Secondo Pirenne le città, la cui primaria funzione è quella commerciale, venuta meno la possibilità di scambi sicuri nel Mediterraneo a causa delle conquiste arabe decaddero diventando semplici centri di insediamento protetti da mura. Perché rinascessero era a suo avviso necessario che, accanto al castrum (fortificato vescovile), sorgesse un burgus, cioè un insediamento stabile di mercanti, attirati dalla domanda dei suoi abitanti e dalla protezione garantita dalle mura. Tuttavia, mentre va riconosciuto che la teoria è sostanzialmente accettabile in quelle aree dove l’urbanizzazione romana era stata praticamente assente (Fiandre, Europa del nord), perciò le città che vi sorgono tra XI e XII secolo sono un fenomeno di profonda novità, laddove i romani avevano già fondato insediamenti urbani (penisola italiana, Francia meridionale, penisola iberica) essi vivono un processo di continuità, mantenendo altre e più importanti funzioni (amministrativa, politica, religiosa, culturale) oltre a quella commerciale. La nozione di città è complessa e quasi sfuggente: per questo ha avuto tanto successo la formula di Roberto Lopez, che definì la città «uno stato d’animo».

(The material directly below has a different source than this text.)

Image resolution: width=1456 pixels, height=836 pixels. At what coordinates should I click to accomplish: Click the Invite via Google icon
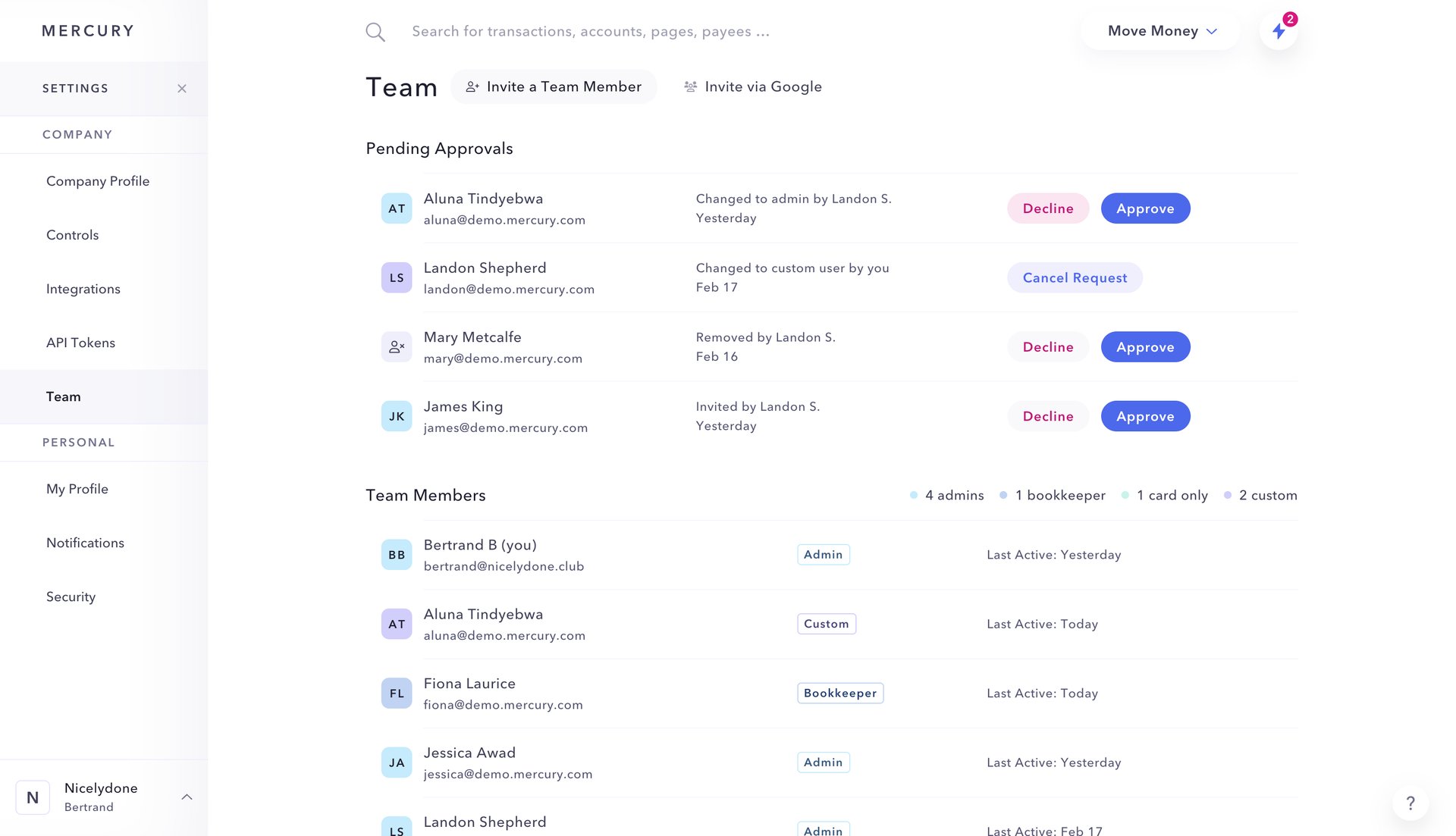690,86
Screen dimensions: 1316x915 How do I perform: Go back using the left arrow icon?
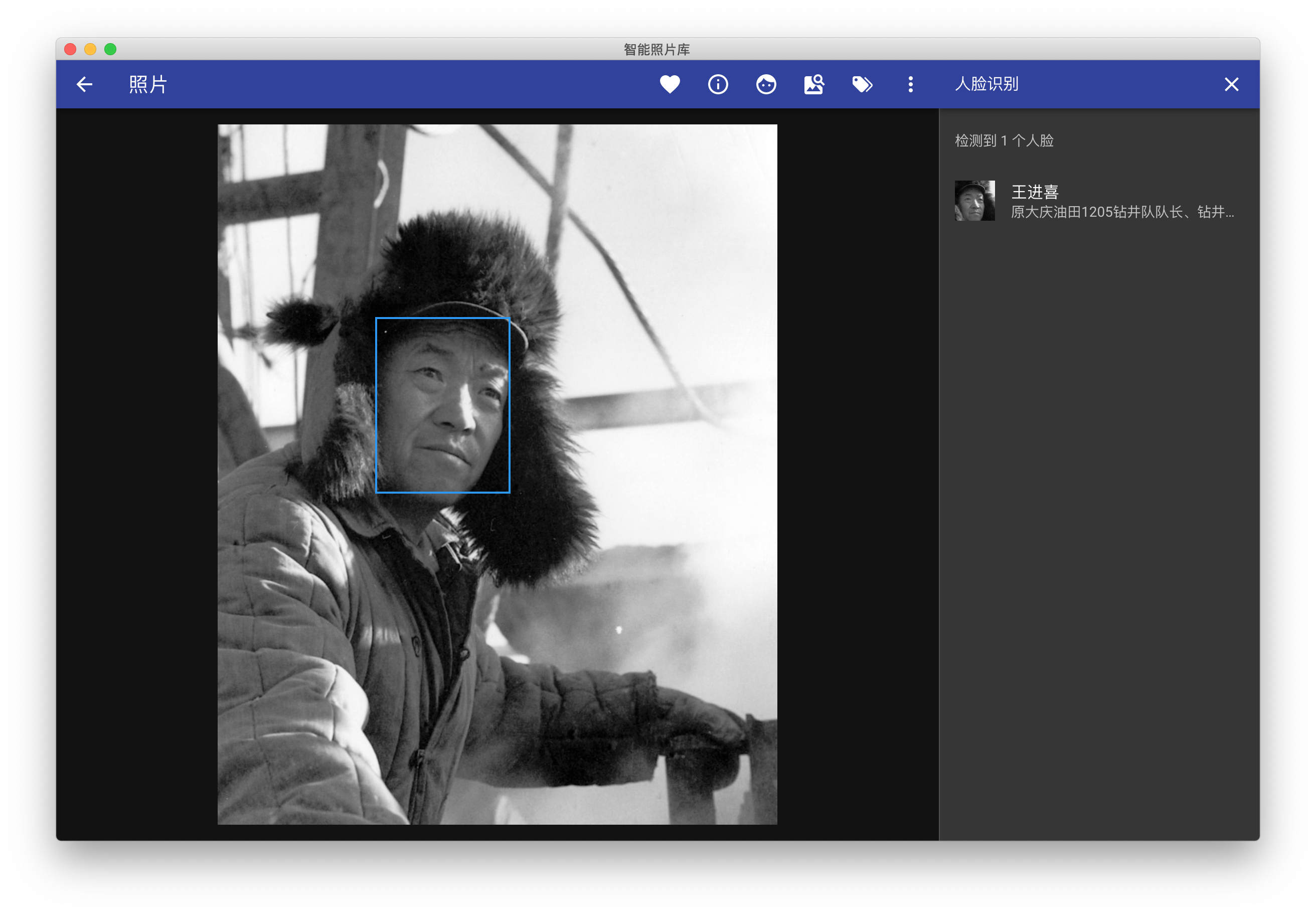84,84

Nelle aree intensamente urbanizzate dai Romani il rapporto che legava le città con i rispettivi territori non venne mai completamente meno; sono comunque distinguibili le aree appartenute al dominio longobardo, che non assegnavano particolari prerogative di controllo del territorio alle città, ma, dato lo stanziamento tribale, si affermava molto più nelle campagne, da quelle bizantine, in cui l’ordinamento territoriale proprio della tradizione romana assegnava alle città un ruolo primario (amministrativo, economico e pubblico) rispetto alle campagne. Ma la conquista carolingia del regno dei Longobardi, che si richiamava ideologicamente all’età classica, valorizzò le città sia nell’impianto urbanistico che nelle loro funzioni giurisdizionali; a sostegno di questa tesi il ritrovamento di componimenti poetici, le laudes civitatum, che elogiano i lasciti del passato romano (impianto urbanistico) e la cristianizzazione di città come Milano e Verona. L’amministrazione territoriale carolingia aveva il suo fulcro nelle città, in cui si condividevano l’autorità il vescovo e il conte, una convivenza difficile che spesso si risolse in un sostanziale fallimento.